**EXERCISE DETAILS**
Print the lines of the listing below exactly as they appear, from the line containing "Open the 1D timeframe dropdown" through the line containing "Click the pink-red", both included.

**PROVIDED DATA**

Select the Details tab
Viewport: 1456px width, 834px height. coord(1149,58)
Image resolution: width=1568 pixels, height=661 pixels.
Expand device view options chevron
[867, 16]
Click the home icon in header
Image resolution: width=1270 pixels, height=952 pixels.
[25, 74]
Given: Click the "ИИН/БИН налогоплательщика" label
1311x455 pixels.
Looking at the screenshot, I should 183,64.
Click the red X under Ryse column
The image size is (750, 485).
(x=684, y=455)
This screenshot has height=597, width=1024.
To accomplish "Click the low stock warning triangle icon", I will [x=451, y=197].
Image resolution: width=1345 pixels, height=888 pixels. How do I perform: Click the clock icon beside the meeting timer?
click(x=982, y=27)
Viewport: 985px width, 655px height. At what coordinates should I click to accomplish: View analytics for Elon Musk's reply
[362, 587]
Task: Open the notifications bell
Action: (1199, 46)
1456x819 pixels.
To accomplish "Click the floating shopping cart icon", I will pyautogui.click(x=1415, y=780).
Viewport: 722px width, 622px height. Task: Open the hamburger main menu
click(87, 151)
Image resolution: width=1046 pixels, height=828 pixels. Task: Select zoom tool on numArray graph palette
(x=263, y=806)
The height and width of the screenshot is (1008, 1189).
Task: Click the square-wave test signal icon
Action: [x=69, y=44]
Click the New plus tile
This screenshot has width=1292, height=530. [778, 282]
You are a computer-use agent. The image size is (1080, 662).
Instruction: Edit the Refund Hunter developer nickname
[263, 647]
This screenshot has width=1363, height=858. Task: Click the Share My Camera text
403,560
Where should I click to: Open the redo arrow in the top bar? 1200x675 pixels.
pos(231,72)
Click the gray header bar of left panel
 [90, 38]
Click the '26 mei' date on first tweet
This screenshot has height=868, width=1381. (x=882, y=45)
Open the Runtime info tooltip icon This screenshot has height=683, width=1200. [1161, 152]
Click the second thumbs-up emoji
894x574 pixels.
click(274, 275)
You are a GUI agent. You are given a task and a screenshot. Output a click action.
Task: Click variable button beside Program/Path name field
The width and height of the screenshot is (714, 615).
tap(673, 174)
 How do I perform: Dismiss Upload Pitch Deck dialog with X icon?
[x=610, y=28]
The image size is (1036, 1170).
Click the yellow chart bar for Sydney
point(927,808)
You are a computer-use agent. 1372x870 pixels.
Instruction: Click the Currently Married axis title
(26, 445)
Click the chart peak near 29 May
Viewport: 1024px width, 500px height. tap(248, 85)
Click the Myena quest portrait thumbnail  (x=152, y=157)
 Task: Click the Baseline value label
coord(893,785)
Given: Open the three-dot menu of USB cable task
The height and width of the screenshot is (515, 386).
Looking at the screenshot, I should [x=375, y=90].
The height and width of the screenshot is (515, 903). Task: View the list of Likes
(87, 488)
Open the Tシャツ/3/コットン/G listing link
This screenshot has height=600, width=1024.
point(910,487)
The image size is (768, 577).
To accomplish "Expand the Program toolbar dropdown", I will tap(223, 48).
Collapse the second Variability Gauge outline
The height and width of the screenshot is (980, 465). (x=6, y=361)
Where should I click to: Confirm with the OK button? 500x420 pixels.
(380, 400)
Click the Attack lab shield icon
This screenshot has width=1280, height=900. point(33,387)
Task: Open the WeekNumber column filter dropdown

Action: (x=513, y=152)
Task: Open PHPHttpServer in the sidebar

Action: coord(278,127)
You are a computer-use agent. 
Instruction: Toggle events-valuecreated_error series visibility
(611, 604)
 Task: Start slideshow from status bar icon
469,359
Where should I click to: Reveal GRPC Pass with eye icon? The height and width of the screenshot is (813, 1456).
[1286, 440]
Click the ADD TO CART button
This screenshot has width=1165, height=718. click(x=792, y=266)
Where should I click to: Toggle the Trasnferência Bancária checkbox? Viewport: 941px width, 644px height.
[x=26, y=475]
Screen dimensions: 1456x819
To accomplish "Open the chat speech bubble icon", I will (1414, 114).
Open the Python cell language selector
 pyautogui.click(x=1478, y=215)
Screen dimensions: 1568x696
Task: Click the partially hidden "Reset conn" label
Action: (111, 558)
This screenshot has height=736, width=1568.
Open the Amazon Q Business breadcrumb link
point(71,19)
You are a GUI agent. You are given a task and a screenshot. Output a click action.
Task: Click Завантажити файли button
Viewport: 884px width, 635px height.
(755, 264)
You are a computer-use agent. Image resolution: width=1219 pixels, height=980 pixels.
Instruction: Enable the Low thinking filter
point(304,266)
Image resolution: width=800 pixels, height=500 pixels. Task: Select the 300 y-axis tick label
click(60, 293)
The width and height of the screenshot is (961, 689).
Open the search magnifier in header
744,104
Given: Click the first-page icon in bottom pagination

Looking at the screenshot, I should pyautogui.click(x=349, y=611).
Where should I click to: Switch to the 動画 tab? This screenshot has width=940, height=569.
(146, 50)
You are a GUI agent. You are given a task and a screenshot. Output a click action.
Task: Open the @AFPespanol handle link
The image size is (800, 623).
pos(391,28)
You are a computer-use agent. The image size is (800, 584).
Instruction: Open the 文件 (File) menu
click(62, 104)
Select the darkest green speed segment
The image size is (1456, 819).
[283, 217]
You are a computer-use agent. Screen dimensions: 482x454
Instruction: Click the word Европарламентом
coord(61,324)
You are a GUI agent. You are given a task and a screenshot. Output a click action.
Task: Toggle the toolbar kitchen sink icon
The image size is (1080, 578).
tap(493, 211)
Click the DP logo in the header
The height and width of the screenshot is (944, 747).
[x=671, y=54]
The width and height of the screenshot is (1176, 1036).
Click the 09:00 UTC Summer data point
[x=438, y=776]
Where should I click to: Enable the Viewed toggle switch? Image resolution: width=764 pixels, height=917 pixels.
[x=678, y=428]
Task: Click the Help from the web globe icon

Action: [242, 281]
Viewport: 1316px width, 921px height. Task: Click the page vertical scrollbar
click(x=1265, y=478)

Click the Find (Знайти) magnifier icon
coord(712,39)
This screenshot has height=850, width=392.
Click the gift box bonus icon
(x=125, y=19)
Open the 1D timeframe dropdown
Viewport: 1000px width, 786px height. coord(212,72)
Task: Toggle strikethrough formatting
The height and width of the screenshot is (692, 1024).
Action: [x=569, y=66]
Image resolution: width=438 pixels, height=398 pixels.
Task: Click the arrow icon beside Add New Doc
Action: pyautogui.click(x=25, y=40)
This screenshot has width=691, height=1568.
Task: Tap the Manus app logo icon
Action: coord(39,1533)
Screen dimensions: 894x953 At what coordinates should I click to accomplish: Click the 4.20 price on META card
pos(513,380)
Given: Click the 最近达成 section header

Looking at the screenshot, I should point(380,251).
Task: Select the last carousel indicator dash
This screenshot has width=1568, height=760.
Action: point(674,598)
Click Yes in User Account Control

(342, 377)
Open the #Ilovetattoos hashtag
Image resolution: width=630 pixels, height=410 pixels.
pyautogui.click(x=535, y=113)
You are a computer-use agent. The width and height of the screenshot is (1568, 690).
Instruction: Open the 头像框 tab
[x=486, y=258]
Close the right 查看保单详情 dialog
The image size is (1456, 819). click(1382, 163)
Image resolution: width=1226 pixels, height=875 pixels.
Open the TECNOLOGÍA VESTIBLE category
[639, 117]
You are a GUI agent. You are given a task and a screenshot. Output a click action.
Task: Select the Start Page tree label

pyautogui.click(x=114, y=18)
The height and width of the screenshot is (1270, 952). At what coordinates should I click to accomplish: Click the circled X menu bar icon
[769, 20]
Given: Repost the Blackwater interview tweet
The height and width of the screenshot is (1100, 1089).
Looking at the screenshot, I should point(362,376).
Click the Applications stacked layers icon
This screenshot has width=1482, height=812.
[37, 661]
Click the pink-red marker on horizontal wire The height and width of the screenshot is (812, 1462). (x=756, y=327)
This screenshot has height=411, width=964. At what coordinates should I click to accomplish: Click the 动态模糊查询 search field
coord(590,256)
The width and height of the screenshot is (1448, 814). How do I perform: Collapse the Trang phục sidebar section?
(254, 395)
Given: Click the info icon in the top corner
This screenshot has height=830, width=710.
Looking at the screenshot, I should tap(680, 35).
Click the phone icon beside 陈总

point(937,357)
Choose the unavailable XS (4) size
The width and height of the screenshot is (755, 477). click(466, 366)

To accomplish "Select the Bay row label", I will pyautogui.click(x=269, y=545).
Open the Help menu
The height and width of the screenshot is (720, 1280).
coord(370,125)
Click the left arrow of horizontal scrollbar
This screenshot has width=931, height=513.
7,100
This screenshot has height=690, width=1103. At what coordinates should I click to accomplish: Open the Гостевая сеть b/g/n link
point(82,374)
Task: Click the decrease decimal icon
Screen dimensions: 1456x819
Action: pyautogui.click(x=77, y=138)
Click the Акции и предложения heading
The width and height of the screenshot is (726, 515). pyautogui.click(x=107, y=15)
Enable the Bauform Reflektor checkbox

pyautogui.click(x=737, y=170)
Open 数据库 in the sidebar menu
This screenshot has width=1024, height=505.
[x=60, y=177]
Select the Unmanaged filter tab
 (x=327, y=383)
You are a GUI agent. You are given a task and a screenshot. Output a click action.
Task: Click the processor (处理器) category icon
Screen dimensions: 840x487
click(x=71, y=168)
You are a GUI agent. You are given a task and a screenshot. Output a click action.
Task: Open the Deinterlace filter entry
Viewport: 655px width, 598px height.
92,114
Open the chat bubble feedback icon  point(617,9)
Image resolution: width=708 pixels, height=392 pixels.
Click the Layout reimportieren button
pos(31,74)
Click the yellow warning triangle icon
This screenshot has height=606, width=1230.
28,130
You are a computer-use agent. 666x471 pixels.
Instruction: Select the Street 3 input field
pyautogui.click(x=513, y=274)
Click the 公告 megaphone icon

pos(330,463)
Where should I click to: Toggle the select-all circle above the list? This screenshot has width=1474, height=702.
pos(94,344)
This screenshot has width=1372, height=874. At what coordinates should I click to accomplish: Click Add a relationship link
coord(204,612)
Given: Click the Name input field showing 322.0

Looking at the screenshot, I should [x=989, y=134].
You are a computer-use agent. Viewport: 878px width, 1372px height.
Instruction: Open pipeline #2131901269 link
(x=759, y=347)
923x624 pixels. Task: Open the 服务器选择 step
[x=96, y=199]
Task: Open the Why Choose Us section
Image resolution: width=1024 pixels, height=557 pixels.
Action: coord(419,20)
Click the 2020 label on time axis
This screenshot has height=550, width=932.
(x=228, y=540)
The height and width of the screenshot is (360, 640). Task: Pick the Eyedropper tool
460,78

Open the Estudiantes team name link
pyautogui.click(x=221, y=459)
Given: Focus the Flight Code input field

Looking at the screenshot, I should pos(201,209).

**SOLVED PROBLEM**
Open the 1D timeframe dropdown
Viewport: 1000px width, 786px height. coord(212,72)
Task: Toggle strikethrough formatting
The height and width of the screenshot is (692, 1024).
Action: [x=569, y=66]
Image resolution: width=438 pixels, height=398 pixels.
Task: Click the arrow icon beside Add New Doc
Action: pyautogui.click(x=25, y=40)
This screenshot has width=691, height=1568.
Task: Tap the Manus app logo icon
Action: coord(39,1533)
Screen dimensions: 894x953 At what coordinates should I click to accomplish: Click the 4.20 price on META card
pos(513,380)
Given: Click the 最近达成 section header

Looking at the screenshot, I should point(380,251).
Task: Select the last carousel indicator dash
This screenshot has width=1568, height=760.
Action: point(674,598)
Click Yes in User Account Control

(342, 377)
Open the #Ilovetattoos hashtag
Image resolution: width=630 pixels, height=410 pixels.
pyautogui.click(x=535, y=113)
You are a computer-use agent. The width and height of the screenshot is (1568, 690).
Instruction: Open the 头像框 tab
[x=486, y=258]
Close the right 查看保单详情 dialog
The image size is (1456, 819). click(1382, 163)
Image resolution: width=1226 pixels, height=875 pixels.
Open the TECNOLOGÍA VESTIBLE category
[639, 117]
You are a GUI agent. You are given a task and a screenshot. Output a click action.
Task: Select the Start Page tree label

pyautogui.click(x=114, y=18)
The height and width of the screenshot is (1270, 952). At what coordinates should I click to accomplish: Click the circled X menu bar icon
[769, 20]
Given: Repost the Blackwater interview tweet
The height and width of the screenshot is (1100, 1089).
Looking at the screenshot, I should point(362,376).
Click the Applications stacked layers icon
This screenshot has width=1482, height=812.
[37, 661]
Click the pink-red marker on horizontal wire The height and width of the screenshot is (812, 1462). (x=756, y=327)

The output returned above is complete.